Just lately, I've been having trouble sleeping, or over sleeping, and motivation to do anything is impossible. I can't get out of my head.... everything I am doing to distract myself isn't working, and I verge on tears almost all the time.

While I know that my hubby cares, he is not very supportive (I don't think he knows how to be), and swings from being angry and resentful, to just ignoring me hoping that if he keeps the kids and himself out of my way he's helping. I'm not quite sure what I want him to do, and I know that I am not the easiest person to be around, but I know that things could/should be different. I constantly think that if I just wasn't here, it would make his life easier. He is a fantastic father, and he is making great efforts to pick up the slack from me and give them time and attention, but I get very little or no time from him.

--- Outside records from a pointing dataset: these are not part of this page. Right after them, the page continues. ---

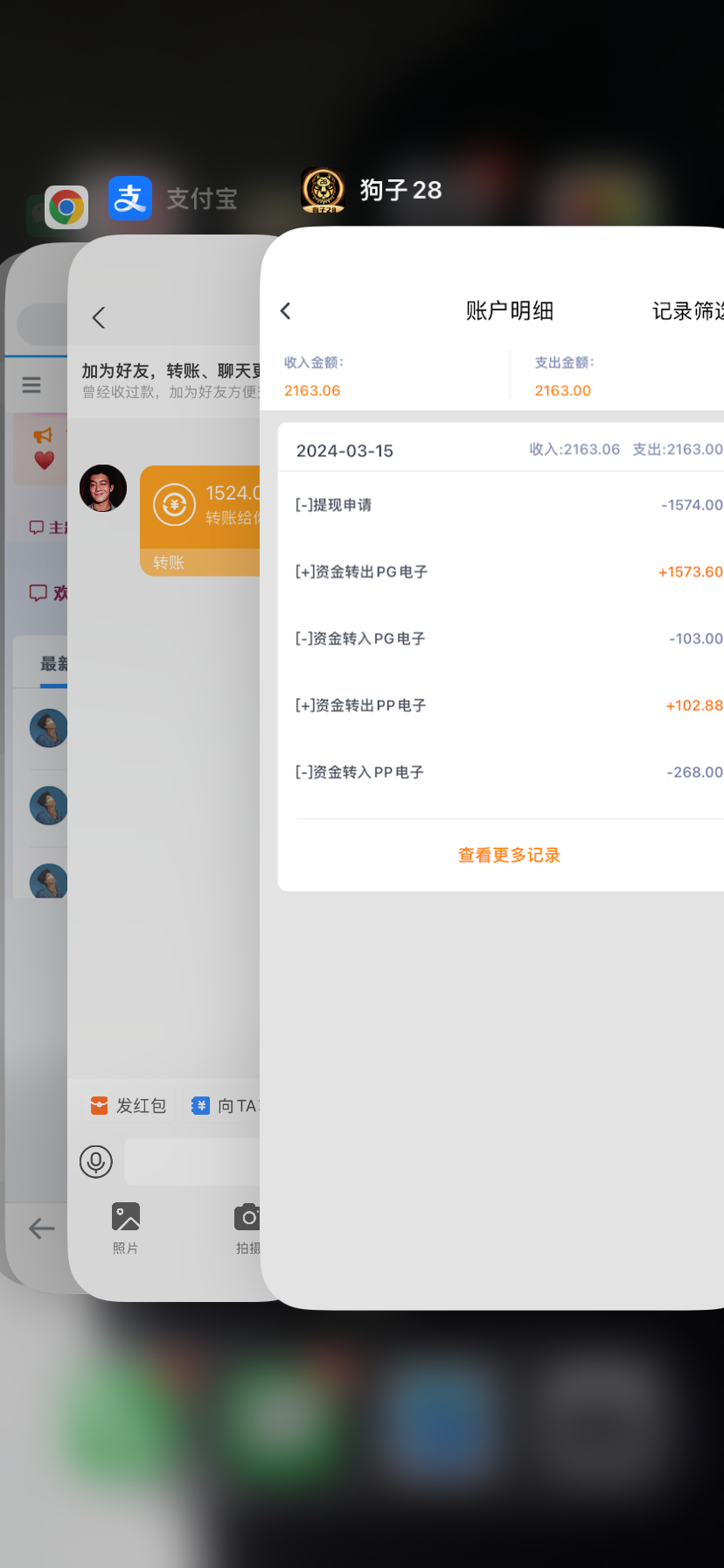Tap the 狗子28 tiger app icon

click(x=323, y=190)
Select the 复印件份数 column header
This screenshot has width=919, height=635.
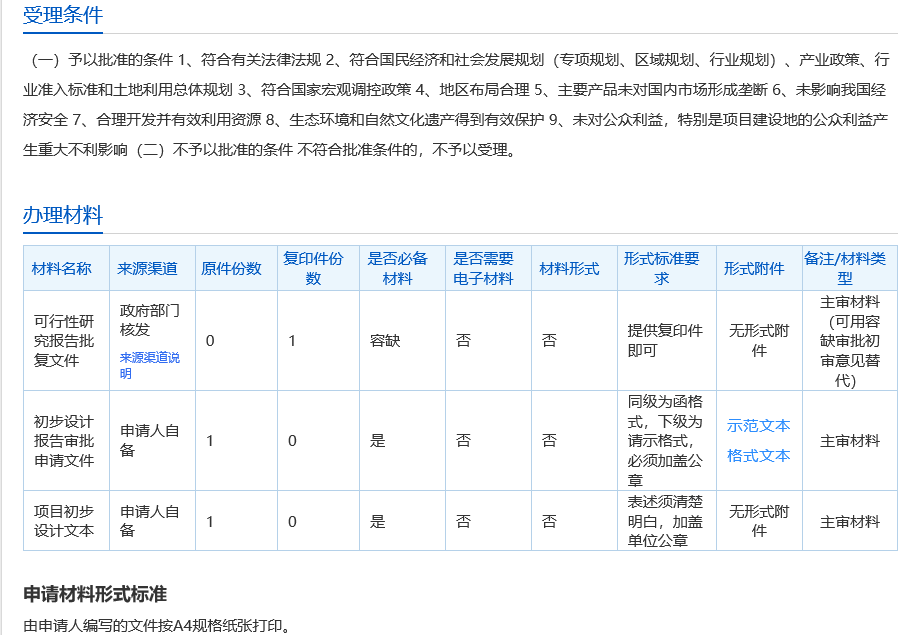coord(313,268)
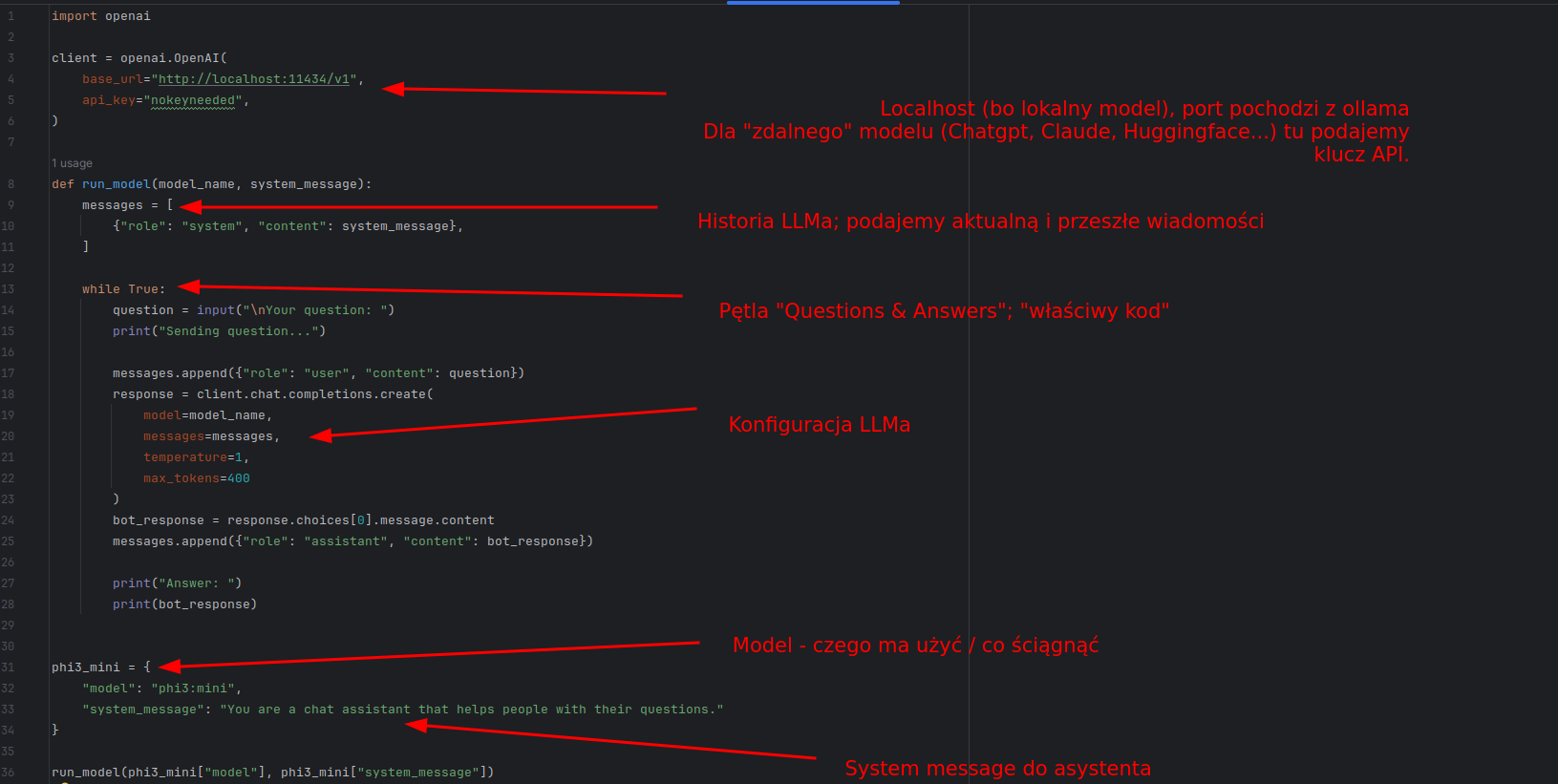
Task: Click the red "Konfiguracja LLMa" annotation text
Action: pos(819,425)
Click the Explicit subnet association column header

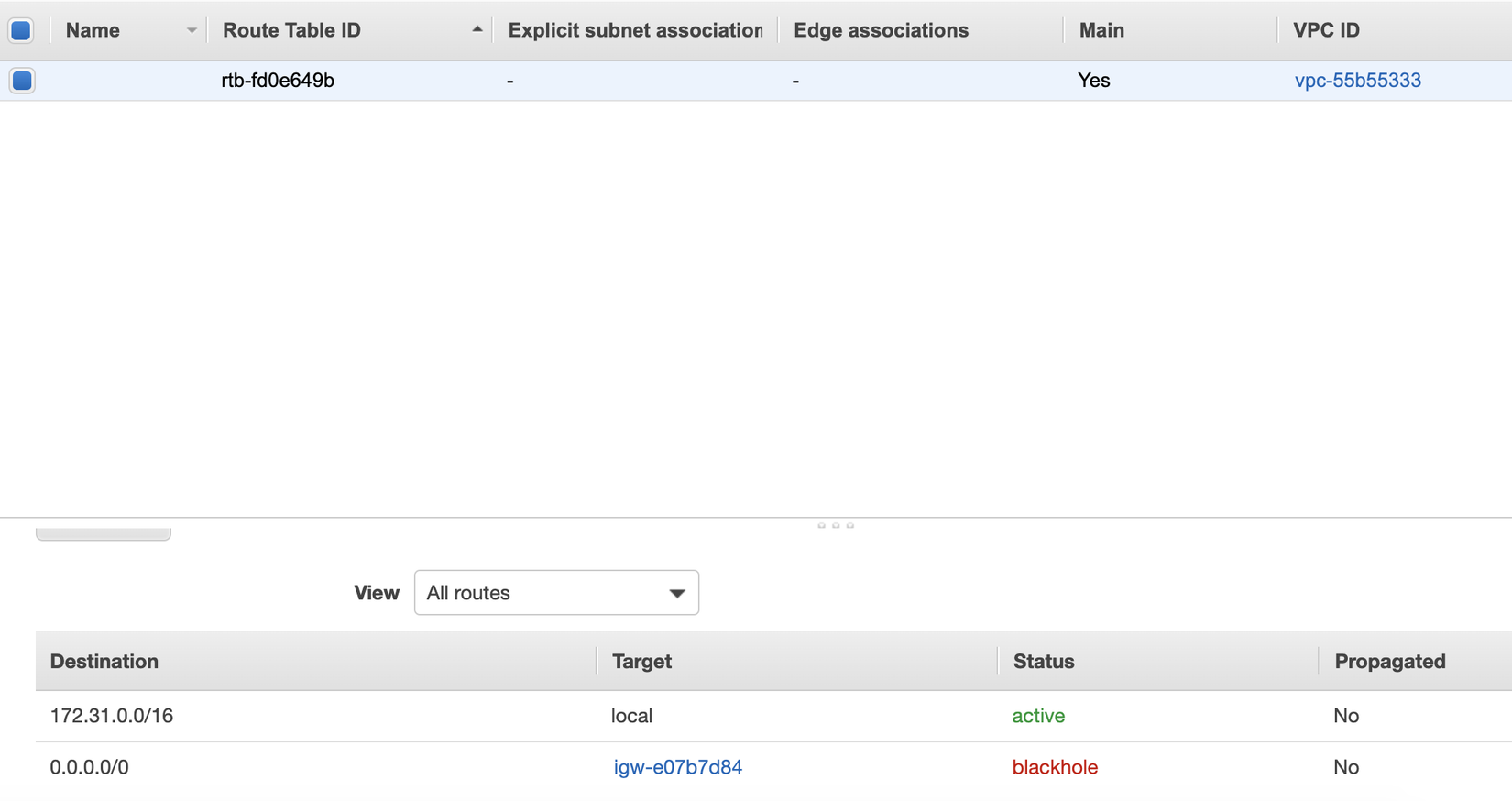(634, 30)
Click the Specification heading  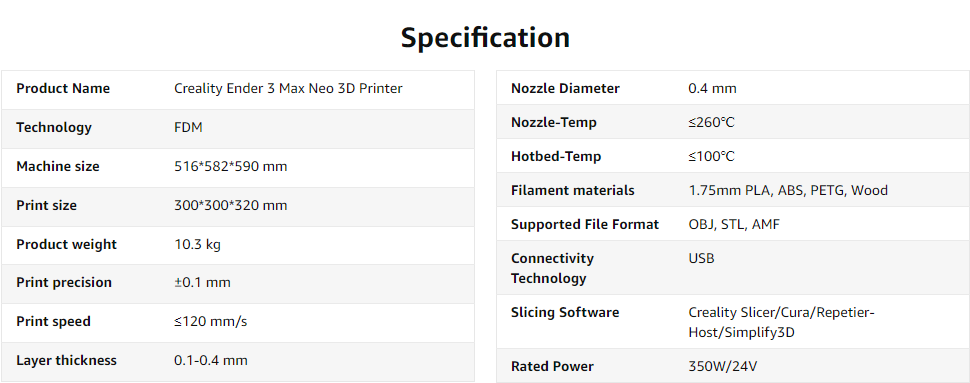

While I know that I should go back to my GP for referral, I feel that I'm beyond help. I can't be fixed. This is just how I am and I need to stop feeling sorry for myself. There are bigger things in this world to worry about.

There is nothing bigger in this world than you and getting well again. You are important to a great many people and your absence will not make anyone happier and neither will they find getting on with their lives any easier.

No one is beyond help. You can be 'fixed' even if it takes time. Just because you had a slack psychologist is no reason to stop trying. Please go back to your GP and ask for another referral and explain why you stopped seeing the first one. I am thoroughly disgusted that a psych can just drop you in that fashion, presumably without telling your GP and without making arrangements for you to go elsewhere. And if your GP knew he/she should have sent you to someone else.

I must go out and am already late, but I wanted to reply to you immediately. Please start to help yourself again. I know how hard it is as I have just crashed again in a big way and I wish I had no more pain in my life. And I was going well a couple of weeks ago.

Lets metaphorically hold hands and journey together.